Un elemento que aparece con fuerza es la creciente relación entre regulación y competitividad económica. El crecimiento acelerado de los centros de datos, impulsado por la inteligencia artificial, comienza a evidenciar limitaciones de infraestructura eléctrica y obliga a replantear la planeación energética. Al mismo tiempo, la Unión Europea avanza en nuevos criterios regulatorios para evaluar la sostenibilidad energética de estos complejos tecnológicos, incorporando indicadores de eficiencia, consumo de agua y desempeño ambiental. La regulación deja de actuar únicamente sobre la oferta de energía para extenderse hacia la demanda y el uso eficiente de los recursos.

La eficiencia energética, precisamente, emerge como uno de los pilares de la política pública. Más allá de reducir el consumo, comienza a entenderse como una forma de liberar capacidad del sistema eléctrico, disminuir inversiones futuras y fortalecer la seguridad energética. Esta visión amplía considerablemente el alcance tradicional de la regulación.

En conjunto, se identifica un cambio profundo en la función de la regulación energética.

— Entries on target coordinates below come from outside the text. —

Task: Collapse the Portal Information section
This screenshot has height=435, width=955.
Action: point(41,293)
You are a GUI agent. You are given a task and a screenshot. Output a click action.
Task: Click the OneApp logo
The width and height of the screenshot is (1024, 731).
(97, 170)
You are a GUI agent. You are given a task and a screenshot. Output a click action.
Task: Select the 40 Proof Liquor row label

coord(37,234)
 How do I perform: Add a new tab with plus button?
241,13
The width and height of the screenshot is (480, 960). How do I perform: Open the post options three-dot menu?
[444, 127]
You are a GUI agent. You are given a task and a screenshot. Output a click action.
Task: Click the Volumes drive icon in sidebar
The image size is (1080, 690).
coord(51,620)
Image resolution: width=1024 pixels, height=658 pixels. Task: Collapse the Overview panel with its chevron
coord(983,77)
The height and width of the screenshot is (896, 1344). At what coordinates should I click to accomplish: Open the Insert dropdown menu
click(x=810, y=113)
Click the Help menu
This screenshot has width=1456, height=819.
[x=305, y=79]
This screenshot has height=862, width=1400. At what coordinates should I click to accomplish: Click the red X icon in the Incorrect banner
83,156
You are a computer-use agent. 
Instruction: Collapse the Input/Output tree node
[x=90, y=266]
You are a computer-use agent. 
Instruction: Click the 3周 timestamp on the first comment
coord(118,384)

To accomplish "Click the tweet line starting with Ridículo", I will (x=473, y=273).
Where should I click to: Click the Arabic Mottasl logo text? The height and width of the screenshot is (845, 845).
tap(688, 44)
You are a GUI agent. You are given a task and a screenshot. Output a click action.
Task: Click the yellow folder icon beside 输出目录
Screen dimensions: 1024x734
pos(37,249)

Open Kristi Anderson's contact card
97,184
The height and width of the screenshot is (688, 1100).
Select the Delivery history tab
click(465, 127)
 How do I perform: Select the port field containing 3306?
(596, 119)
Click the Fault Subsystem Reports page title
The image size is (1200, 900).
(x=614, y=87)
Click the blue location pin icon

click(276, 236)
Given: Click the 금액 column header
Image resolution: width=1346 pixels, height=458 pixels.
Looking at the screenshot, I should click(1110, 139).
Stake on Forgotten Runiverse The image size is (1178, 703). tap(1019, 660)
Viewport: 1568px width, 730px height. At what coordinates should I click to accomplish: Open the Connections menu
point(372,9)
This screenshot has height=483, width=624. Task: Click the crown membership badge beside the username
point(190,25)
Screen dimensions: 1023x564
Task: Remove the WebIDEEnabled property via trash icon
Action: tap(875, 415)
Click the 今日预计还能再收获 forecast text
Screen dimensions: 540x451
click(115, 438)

Durante décadas, el objetivo principal consistía en supervisar mercados y establecer obligaciones técnicas. Hoy, la regulación busca habilitar tecnologías, incentivar inversiones, fortalecer la resiliencia del sistema y acelerar la transición energética.

Para México, este momento representa una oportunidad importante. La publicación de nuevas disposiciones para almacenamiento, cogeneración, confiabilidad y combustibles sostenibles envía señales positivas hacia la modernización del sector. No obstante, el verdadero éxito dependerá de la capacidad institucional para aplicar estas reglas con certidumbre, agilidad y estabilidad en el tiempo.

La transición energética no dependerá únicamente de contar con mejores tecnologías. También requerirá marcos regulatorios capaces de evolucionar al mismo ritmo que la innovación, facilitar la inversión y garantizar un equilibrio adecuado entre seguridad energética, competitividad y sostenibilidad. En este nuevo entorno, la regulación deja de ser un simple mecanismo de control para convertirse en un motor más del desarrollo energético.